The 21st Century AE will be very comfortable letting others be the stars. They will take pride in being known as consistently masterful producers, without whom the stars would not shine.
You’ll note that in the above there is no mention of project management. The sad truth is that today many AEs spend half or more of their time on client project management. This is a waste of their valuable strategic talents.
As an increasing number of agencies are discovering there are better, more cost effective ways to manage client projects. This is often done by expanding and renaming (as project management) the agency’s traffic function. It becomes sort of traffic on steroids.
People fulfilling this new role of project management have direct client contact on projects, increased authority within the agency, and enhanced etools with which to move and communicate client work.
Their focus is tactical. Thus freeing the AE for the more strategic activities. This is not only effective. It is also very efficient.

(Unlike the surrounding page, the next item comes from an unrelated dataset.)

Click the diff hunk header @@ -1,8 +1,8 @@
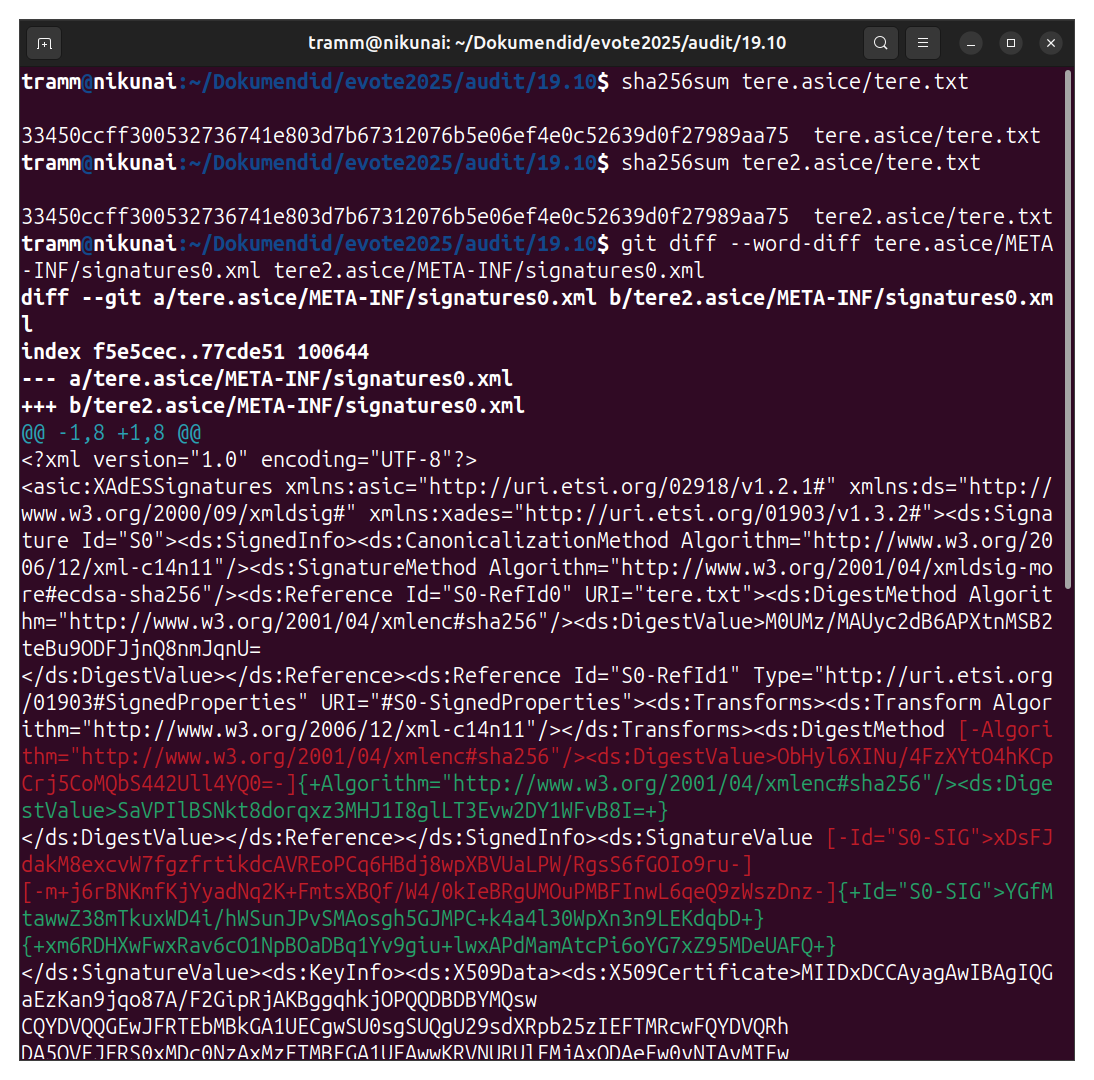This screenshot has height=1080, width=1094. [111, 433]

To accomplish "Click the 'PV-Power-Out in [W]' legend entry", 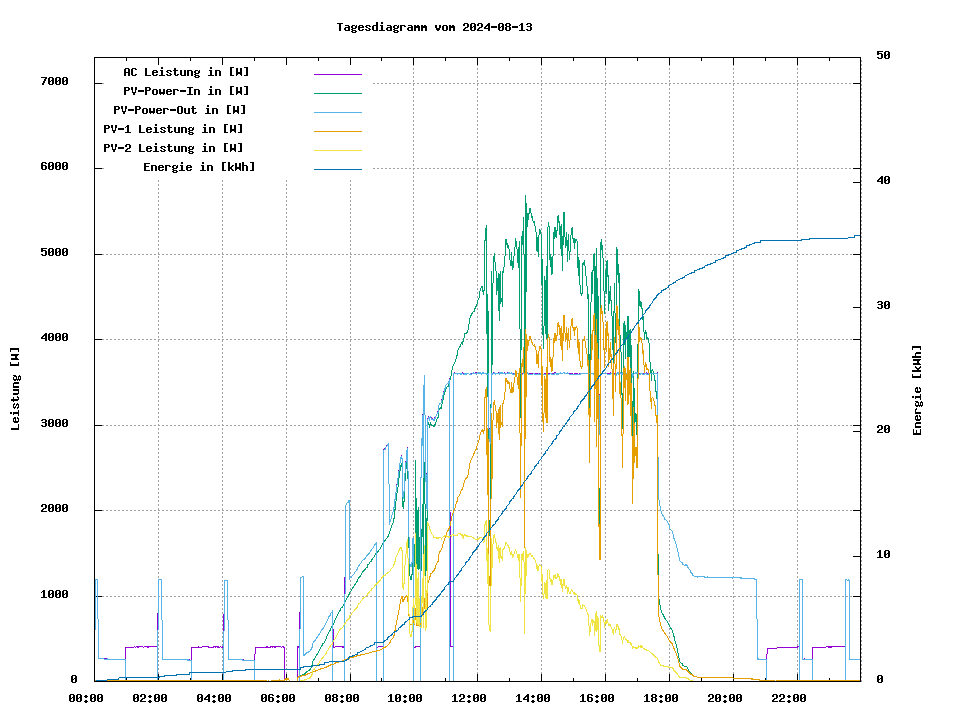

Also missing is any mention of virgin new business development.
AEs should be charged with developing increasing income from their clients, but this is different from virgin new business. They also can, and should, participate in new business cultivation and pitch development.
They should also network extensively within the advertising/marketing community. But it is unrealistic to expect the typical AE to be an independent rainmaker. That is a responsibility of agency leadership that is generally not delegable.
Make no mistake; populating an agency with the kind of AEs described here is not the sole responsibility of the individual AEs. They can’t do it all on their own. Nor is it the sole responsibility of agency leadership. Each must play a role.
The individual must have the necessary basic human characteristics. All the training and mentoring in the world will not overcome missing raw material. Potential AE candidates need to be screened carefully so as not to put anyone in a position where performance will likely be mediocre.
But once a candidate with the necessary basic human characteristics is identified, the responsibility shifts to agency leadership. Even the best people cannot excel if placed on auto-pilot. The agency must set up and maintain specific responsibilities and performance expectations. And then train and mentor the individual so the desired outcomes are measured and achieved.
Without careful attention to these dual responsibilities many AEs may continue to underdeliver for the agency and exist in the perpetual dull gray world of a less than rewarding or enjoyable career.
A Worthy Life
For my Dad, being an advertising agency AE was much more than a job. It was a high calling. He felt that through his work the standard of living and quality of life for countless consumers was improved. And that his clients achieved economic benefits as a result. While his agency prospered.
And along the way he was well rewarded and had a whole lot of fun. His was a worthy life.
And the 21st Century AE can get the same kind of psychic and financial rewards. A life that contributes to the advancement of humankind, the success of clients and the agency all while being very enjoyable.
Not a bad way to go for the individual AEs and their agencies.